[R] Saving fits (glm, nls) without data
David Winsemius
dwinsemius at comcast.net
Tue Sep 7 21:16:49 CEST 2010
On Sep 7, 2010, at 2:53 PM, Johann Hibschman wrote:
> David Winsemius <dwinsemius at comcast.net> writes:
>
>> On Sep 7, 2010, at 11:02 AM, Johann Hibschman wrote:
>>> Even so, I would prefer to only save the coefficients
>>
>> Have you read through the Value section of glm's help page?
>>
>> ...and
>>
>> ?coef
>
> I have; it's easy to get the coefficients. The part I'm struggling
> with
> is reconstituting an operational glm object given the coefficient
> vector
> and the formula.
>
> Really, I was hoping that someone had already done this work, so I
> could
> stop trying re-create the right kind of term object, while making sure
> it doesn't hold on to a pointer to an environment with a lot of data
> in
> it, etc., etc..
I was assuming you could take all the code work that was already
tested and trim out the non essential code and arguments let it work
on a new class.

# DATASET RECORDS:

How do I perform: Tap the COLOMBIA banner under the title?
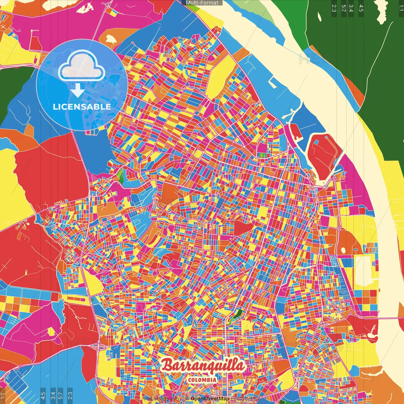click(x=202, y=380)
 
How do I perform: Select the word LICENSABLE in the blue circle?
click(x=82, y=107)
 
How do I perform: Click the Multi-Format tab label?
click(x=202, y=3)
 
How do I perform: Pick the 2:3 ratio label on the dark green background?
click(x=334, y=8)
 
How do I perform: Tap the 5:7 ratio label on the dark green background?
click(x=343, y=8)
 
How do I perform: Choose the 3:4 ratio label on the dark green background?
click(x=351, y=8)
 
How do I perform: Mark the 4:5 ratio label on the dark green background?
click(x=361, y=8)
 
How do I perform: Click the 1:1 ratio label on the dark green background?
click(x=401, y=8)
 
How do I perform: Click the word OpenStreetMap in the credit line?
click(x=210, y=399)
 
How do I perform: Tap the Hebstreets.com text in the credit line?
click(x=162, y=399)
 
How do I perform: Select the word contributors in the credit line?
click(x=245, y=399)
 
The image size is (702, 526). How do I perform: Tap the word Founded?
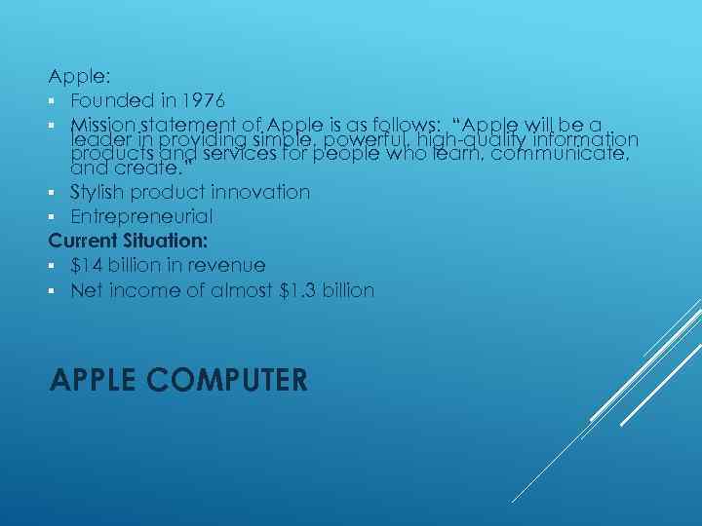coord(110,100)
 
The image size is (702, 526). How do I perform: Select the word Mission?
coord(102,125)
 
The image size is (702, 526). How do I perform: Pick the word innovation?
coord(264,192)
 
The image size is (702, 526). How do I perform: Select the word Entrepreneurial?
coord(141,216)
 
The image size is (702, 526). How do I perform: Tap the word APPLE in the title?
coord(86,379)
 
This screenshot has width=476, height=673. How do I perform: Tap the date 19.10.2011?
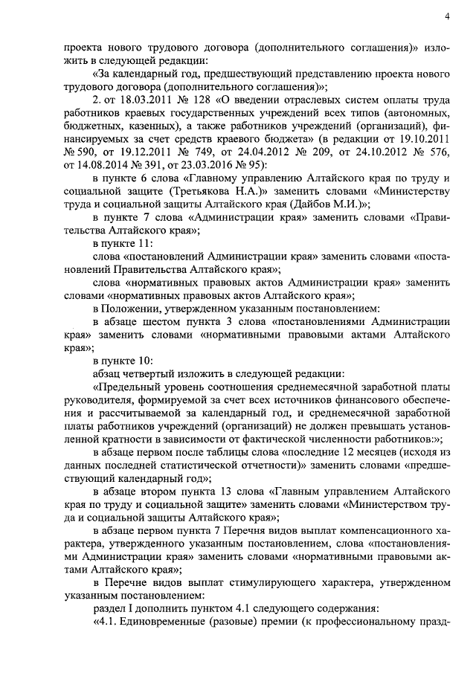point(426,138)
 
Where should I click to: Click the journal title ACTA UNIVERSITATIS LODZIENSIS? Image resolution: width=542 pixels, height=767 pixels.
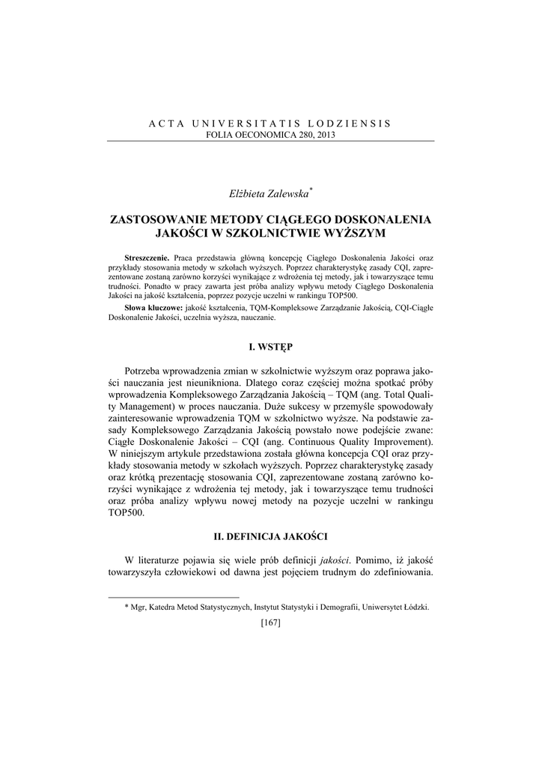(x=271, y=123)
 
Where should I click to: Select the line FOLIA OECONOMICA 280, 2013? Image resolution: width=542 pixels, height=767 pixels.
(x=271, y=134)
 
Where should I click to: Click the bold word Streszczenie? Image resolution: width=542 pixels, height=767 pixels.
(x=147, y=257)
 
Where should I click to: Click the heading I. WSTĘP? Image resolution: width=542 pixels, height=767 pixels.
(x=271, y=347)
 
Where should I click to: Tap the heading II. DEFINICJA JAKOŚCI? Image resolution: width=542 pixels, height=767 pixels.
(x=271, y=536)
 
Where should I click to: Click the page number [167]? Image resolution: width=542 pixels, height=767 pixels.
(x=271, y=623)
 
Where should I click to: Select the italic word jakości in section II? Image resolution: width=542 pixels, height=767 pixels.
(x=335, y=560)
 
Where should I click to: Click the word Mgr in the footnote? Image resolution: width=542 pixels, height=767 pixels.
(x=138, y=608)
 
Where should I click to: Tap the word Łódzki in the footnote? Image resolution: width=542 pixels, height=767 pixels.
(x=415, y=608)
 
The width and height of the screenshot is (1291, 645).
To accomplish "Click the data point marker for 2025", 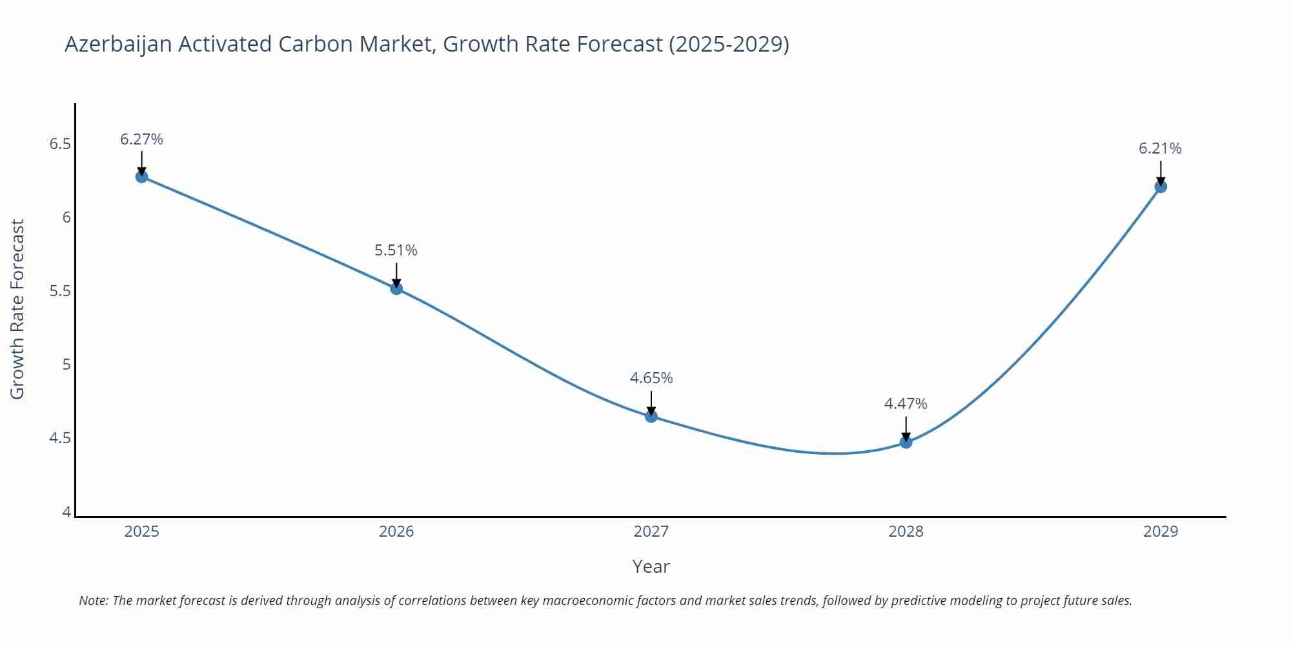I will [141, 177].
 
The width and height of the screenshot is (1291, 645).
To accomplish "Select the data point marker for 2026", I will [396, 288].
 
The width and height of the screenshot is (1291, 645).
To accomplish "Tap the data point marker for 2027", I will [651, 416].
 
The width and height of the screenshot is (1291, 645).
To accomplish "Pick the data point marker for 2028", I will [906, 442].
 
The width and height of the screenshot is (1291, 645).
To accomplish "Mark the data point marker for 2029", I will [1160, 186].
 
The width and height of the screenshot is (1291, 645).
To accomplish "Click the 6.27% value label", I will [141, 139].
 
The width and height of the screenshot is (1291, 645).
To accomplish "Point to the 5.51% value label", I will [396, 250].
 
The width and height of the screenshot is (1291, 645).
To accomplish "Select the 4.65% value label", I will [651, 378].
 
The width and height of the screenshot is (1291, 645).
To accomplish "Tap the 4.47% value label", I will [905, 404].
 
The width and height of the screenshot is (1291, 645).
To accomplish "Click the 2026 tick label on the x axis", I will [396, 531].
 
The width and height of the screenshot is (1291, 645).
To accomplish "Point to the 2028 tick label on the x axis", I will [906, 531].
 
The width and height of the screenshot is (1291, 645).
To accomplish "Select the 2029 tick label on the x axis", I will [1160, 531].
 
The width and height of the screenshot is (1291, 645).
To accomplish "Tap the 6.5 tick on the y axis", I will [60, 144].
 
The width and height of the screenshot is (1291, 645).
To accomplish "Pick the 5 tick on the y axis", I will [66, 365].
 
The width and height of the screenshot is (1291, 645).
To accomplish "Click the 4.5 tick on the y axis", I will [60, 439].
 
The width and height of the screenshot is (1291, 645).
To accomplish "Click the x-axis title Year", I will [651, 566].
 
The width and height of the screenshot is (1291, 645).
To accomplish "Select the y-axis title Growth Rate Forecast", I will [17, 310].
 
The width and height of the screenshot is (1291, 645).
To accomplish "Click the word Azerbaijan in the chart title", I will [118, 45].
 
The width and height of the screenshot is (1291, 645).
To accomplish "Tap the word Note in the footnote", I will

# ACTIONS TO TAKE:
1) In the message about saving fits without data, extract the passage from "[R] Saving fits" to "glm's help page?" word for word.
2) In one to three sentences, explain why the message says Johann Hibschman was hoping someone had already done this work.

# IN RESPONSE:
1)
[R] Saving fits (glm, nls) without data
David Winsemius
dwinsemius at comcast.net
Tue Sep 7 21:16:49 CEST 2010
On Sep 7, 2010, at 2:53 PM, Johann Hibschman wrote:
> David Winsemius <dwinsemius at comcast.net> writes:
>
>> On Sep 7, 2010, at 11:02 AM, Johann Hibschman wrote:
>>> Even so, I would prefer to only save the coefficients
>>
>> Have you read through the Value section of glm's help page?

2) Johann Hibschman hoped someone had already done it so that the effort of re-creating the right kind of term object could stop. That effort also meant making sure the object did not hold a pointer to an environment with a lot of data in it.